The problem :: Your answer must be an exact copy of the entries, containing no images.

Materials provided ::
============================================================

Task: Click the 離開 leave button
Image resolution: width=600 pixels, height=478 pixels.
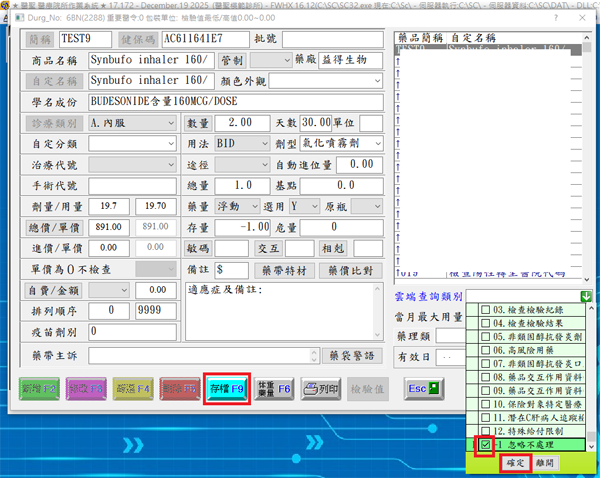Action: click(x=545, y=463)
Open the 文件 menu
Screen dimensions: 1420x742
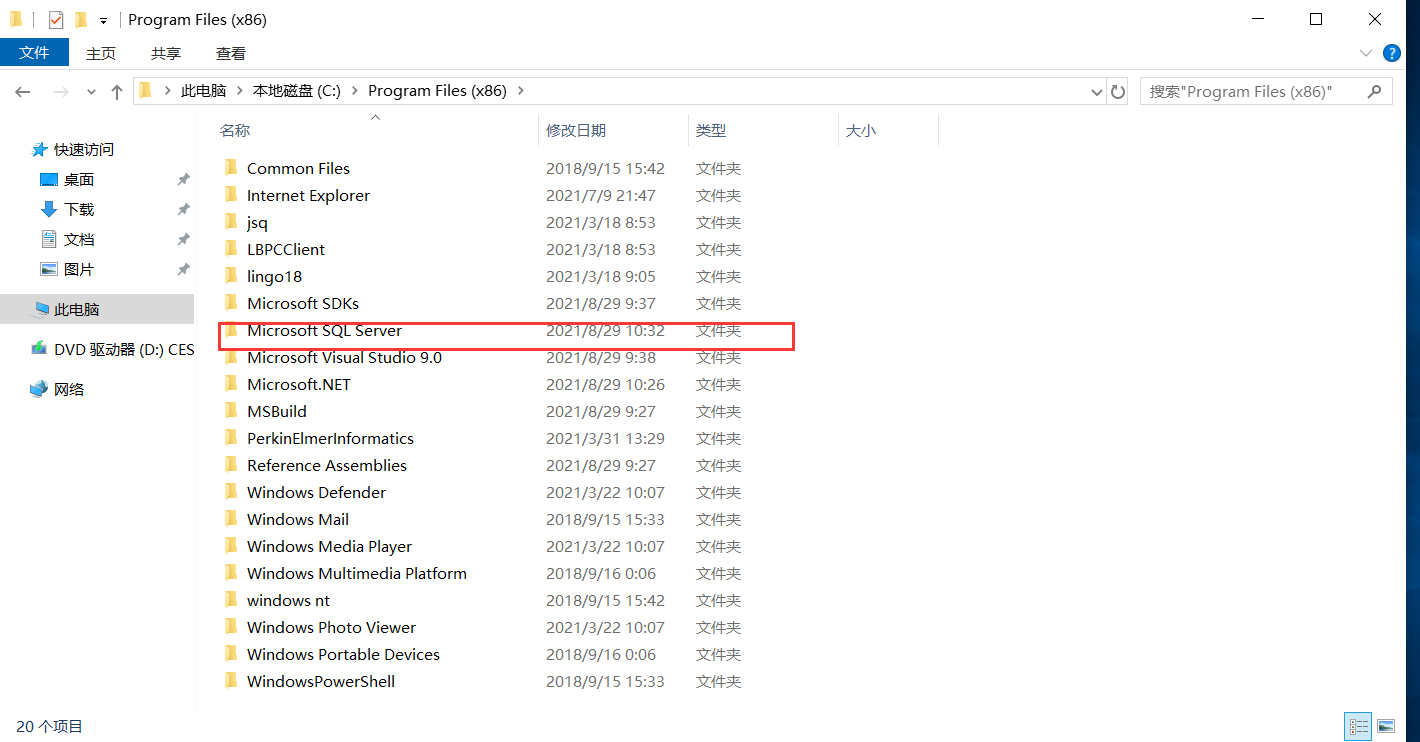tap(34, 53)
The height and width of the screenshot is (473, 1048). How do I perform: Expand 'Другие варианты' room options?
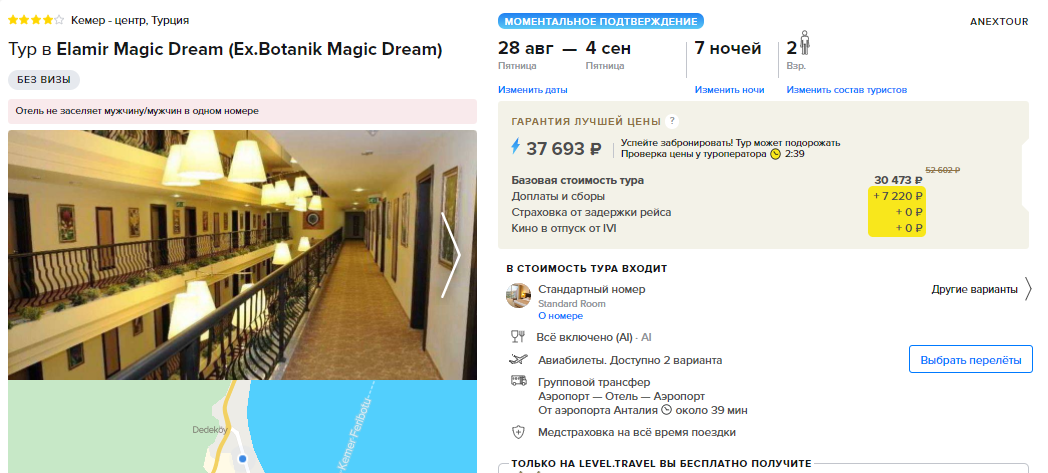pyautogui.click(x=981, y=290)
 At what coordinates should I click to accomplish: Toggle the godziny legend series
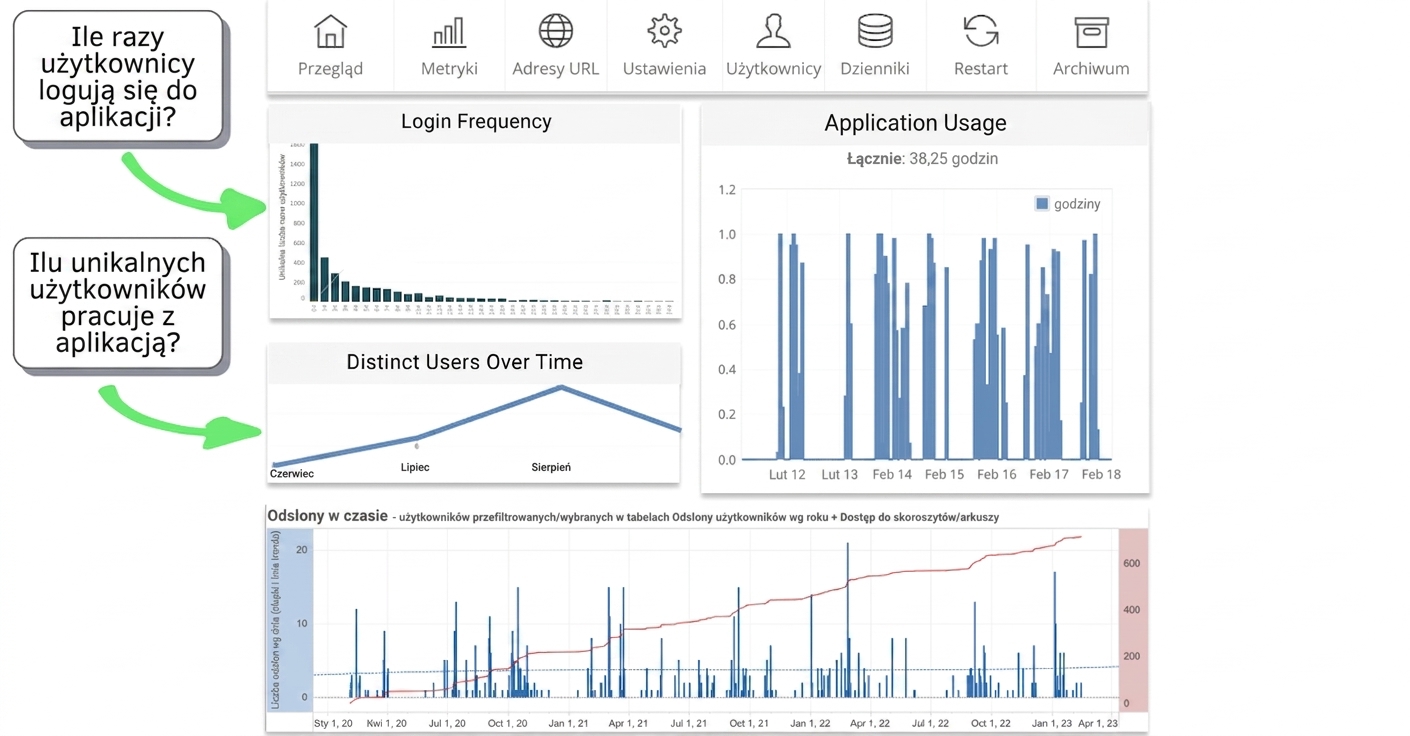pyautogui.click(x=1068, y=204)
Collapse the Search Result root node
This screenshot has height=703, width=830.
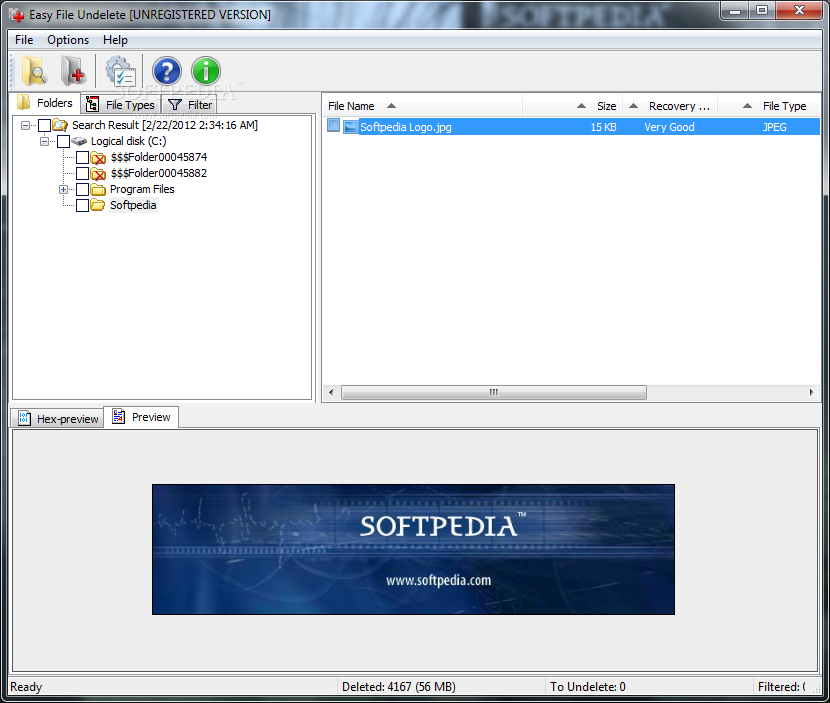coord(25,125)
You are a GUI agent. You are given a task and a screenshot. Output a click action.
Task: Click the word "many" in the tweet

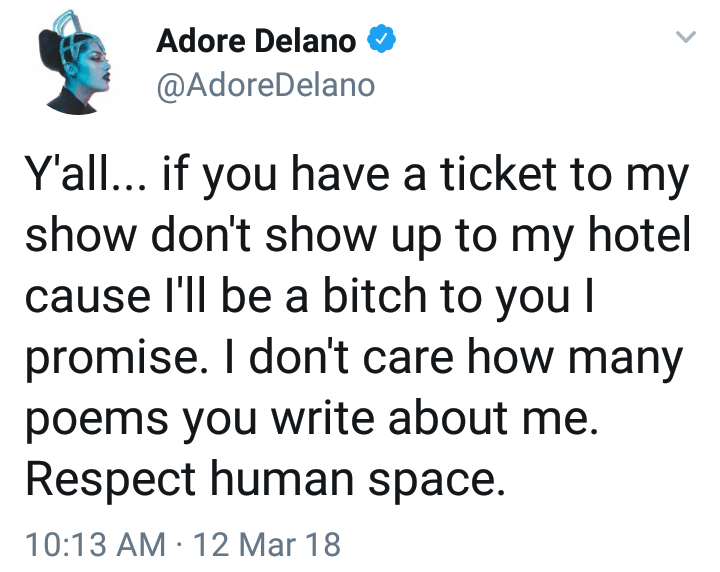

============================================================

Solution for this exercise ::
Task: Click the 離開 leave button
Image resolution: width=600 pixels, height=478 pixels.
Action: click(x=545, y=463)
Open the 文件 menu
Screen dimensions: 1420x742
tap(34, 53)
The height and width of the screenshot is (473, 1048). How do I perform: Expand 'Другие варианты' room options?
pyautogui.click(x=981, y=290)
 At what coordinates should I click to accomplish: Toggle the godziny legend series
pyautogui.click(x=1068, y=204)
Collapse the Search Result root node
This screenshot has height=703, width=830.
coord(25,125)
You are a GUI agent. You are given a task and a screenshot. Output a click action.
Task: Click the word "many" in the tweet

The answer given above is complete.